空中にふよふよと光の球を浮かばせ、それが、眩しすぎないように魔力を調節する。 この魔法もウィンドと一緒で基本の魔法だが、使い方によっては目眩しなどに使えるので、非常に便利な魔法だ。
さて、光源も準備出来たし、寝るまでに一作業しようかな。
「これから僕は色々と作業するんだけど、ノアルはどうする? 寝ててもいいよ?」
「……ん、じゃあ、先に少し寝ておく。 ……作業が終わったら、交代」
「分かったよ。 はい、これ寝袋ね」
「……ありがと」
ノアルはいそいそと寝袋に入り、絨毯の上に仰向けで寝そべる。 位置的には僕のすぐ横である。
「そんな近くて大丈夫? 結構色んな音するから寝にくいかもよ?」
「……まだ、あんまり眠くないから、ショーマの作業少し見とく」
「そっか、眠くなったらいつでも寝ていいからね?」
「……ん」
僕は、新しい武器を作るために、浮空石と鉄鉱石、魔石をアイテムボックスから取り出す。
作業をするために、鉄鉱石を使って台座を作る。 鉄鉱石は大量に買ったので特に問題はない。
*
その夜、僕は、新しい武器に魔法付与を施したり、その武器の試運転を繰り返し、その武器を使うために必要なスキルを取ったりと、かなり充実したものになった。

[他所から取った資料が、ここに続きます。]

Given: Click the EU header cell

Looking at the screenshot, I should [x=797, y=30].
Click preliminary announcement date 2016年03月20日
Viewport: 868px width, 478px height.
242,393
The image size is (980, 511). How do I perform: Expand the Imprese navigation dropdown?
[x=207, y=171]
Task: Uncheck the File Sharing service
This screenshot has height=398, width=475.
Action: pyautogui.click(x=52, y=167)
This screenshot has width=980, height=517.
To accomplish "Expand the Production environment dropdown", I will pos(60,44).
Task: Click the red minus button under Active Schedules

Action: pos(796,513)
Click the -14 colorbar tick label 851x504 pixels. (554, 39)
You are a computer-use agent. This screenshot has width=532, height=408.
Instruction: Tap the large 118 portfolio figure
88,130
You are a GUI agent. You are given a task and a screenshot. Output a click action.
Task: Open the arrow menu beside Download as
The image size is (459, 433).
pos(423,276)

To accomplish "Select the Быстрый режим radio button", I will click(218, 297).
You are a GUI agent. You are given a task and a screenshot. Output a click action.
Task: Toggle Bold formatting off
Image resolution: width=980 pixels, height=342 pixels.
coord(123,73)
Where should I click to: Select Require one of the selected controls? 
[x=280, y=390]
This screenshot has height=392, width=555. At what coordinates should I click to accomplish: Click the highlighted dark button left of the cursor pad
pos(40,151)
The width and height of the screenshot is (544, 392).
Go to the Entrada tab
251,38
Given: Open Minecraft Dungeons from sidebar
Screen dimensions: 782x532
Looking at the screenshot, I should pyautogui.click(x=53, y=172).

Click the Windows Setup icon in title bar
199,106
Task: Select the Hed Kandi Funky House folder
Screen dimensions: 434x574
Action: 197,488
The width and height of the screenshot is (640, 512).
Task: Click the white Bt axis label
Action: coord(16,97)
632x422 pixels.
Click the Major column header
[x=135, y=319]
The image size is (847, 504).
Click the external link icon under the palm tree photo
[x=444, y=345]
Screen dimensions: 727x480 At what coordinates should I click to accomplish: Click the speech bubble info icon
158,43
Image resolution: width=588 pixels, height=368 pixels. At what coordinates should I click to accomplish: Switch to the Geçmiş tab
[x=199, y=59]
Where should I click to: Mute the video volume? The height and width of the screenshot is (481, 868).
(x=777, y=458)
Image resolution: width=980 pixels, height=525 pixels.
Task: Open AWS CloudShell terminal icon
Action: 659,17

いつの間にか寝ていたノアルが、夜中に起きた時に、「……交代」と言われても、「もう少し!」と言って中々寝ようとしなかったので、終いにはノアルに少し怒られてしまった。
「……ちゃんと休まないとダメ」
「ごめん、ちょっと楽しくて夢中になっちゃった」
「……早く寝て」
「……はーい」
いつものジト目気味で、ちょっと眠たげな目を、更に細め、これ以上ないほどのジト目にして、ノアルはそう僕に言ってきた。
何故か分からないが、あの目で言葉を言われると逆らえる気がしなかった。